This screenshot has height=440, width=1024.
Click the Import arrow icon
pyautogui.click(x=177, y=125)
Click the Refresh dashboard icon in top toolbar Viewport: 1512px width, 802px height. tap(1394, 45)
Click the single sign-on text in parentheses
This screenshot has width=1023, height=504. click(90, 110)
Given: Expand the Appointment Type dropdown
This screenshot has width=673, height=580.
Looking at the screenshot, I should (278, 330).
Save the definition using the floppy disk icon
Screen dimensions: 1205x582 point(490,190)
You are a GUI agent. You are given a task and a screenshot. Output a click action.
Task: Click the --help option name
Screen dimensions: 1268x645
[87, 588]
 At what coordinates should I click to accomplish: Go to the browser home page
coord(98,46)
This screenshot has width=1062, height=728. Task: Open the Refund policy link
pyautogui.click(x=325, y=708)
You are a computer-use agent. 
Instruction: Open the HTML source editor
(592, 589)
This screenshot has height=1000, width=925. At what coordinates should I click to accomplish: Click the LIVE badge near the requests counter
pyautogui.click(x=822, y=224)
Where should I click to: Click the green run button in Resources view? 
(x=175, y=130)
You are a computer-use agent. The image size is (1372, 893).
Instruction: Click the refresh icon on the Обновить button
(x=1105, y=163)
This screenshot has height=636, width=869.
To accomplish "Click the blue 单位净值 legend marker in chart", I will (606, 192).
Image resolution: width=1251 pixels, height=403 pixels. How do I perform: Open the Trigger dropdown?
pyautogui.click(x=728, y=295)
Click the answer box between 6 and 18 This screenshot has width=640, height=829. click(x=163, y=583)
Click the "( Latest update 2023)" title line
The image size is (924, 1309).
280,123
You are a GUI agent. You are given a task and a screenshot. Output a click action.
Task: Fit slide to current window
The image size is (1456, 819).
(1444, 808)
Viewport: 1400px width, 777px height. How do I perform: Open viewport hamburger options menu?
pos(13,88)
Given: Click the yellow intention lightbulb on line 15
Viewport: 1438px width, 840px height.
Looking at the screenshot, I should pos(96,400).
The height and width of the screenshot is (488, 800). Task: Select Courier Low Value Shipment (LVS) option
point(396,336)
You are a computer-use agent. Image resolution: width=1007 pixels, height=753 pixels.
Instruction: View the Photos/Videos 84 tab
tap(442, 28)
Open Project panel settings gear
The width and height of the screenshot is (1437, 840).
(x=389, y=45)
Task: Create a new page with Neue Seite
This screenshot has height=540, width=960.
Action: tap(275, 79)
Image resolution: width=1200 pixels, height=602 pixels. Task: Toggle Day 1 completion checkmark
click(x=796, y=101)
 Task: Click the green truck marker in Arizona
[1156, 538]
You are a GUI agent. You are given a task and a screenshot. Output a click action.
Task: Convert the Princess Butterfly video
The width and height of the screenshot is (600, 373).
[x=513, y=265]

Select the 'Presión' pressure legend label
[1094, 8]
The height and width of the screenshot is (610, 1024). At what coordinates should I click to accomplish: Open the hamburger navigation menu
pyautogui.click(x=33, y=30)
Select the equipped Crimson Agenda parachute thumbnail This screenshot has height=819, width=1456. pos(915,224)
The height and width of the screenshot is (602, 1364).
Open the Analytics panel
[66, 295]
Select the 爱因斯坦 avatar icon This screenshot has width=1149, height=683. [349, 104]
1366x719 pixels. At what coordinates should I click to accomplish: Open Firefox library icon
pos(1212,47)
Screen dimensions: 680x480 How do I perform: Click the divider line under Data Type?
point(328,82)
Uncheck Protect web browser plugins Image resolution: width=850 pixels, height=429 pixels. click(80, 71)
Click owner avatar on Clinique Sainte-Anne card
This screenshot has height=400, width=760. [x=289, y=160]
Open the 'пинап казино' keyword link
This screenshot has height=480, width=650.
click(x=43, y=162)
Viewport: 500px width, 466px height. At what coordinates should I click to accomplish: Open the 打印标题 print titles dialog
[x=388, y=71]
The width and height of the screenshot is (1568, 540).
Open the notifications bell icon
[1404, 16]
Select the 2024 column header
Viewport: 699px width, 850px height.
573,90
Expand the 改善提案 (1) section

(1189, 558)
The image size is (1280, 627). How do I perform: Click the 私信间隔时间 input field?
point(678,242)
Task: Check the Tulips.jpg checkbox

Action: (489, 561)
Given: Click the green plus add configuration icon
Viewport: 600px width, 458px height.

#####

Retype the rows starting at the line containing "The height and width of the screenshot is (488, 800)." and ending at the line containing "tap(442, 28)", including both of those lines.

• Completed task:
The height and width of the screenshot is (488, 800). Task: Select Courier Low Value Shipment (LVS) option
point(396,336)
You are a computer-use agent. Image resolution: width=1007 pixels, height=753 pixels.
Instruction: View the Photos/Videos 84 tab
tap(442, 28)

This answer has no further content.